China has in recent weeks been actively brokering a meeting between it and North Korea in Beijing. That meeting looks likely within weeks. Yesterday, New Zealand Prime Minister Helen Clark said it is important that China take a lead in bringing about peaceful dialogue.
Did Clark pass on a message to Kissinger [the Bush Administration’s close ‘friend’] on behalf of South Korea, and China?
Perhaps. Clark has quickly positioned herself as an intermediary in the North Korea/South Korea/USA stand-off.

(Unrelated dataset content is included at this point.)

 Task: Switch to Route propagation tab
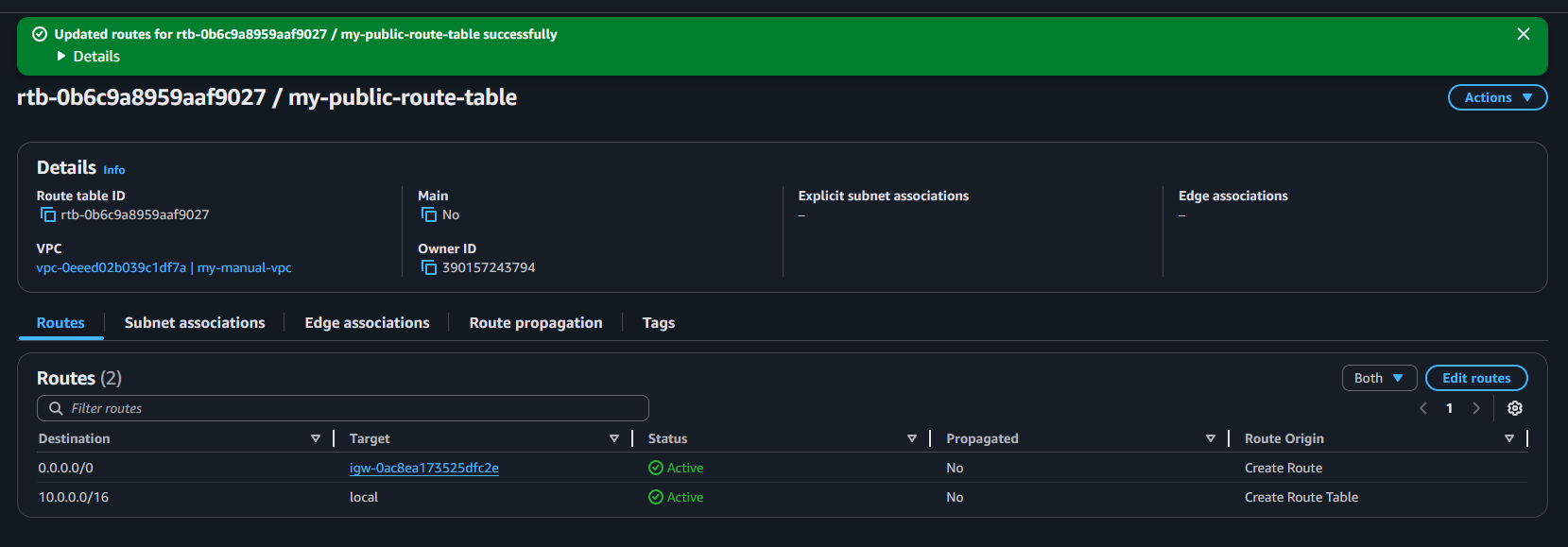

Last week Clark met in New Zealand with the seventh ranked member of the Chinese Government, Mr Li Chang Chun. Friday she met with South Korea President Roh Moo-hyun. Saturday, she had a 45 minute ‘unofficial’ meeting with Henry Kissinger in Seoul. And as Kissinger said today, he has a close friendship with the Bush Administration. The series of meetings stacks up like a diary entry for a future UN secretary general.
Considering the intensity of aggression between the U.S. and North Korea, it appears few here in Seoul would see merit in a U.S-North Korea bilateral. Indeed, it is seen as a high-risk move that would likely further polarise the two governments. South Korea too appears to realise the consequences are potentially too grave to risk this, and perhaps, along with China, has aided Clark to alert the USA, via Kissinger, to allow China to bring North Korea to the peace table.
Certainly, there is urgency for peaceful and progressive dialogue to begin.
Despite South Korea President Roh Moo Hyun being elected in November 2002, amid a large-scale protest movement against the American forces, 37,000 American troops remain here in Seoul. This incites the North Koreans to believe an invasion is logistically probable.
Today North Korea's army Chief of the General Staff Kim Yong Chun said: "The arrogant and outrageous moves of the U.S. imperialists to stifle the DPRK by force are being carried into extremes."
North Korea believes the United States will invade should it not present a forceful presence.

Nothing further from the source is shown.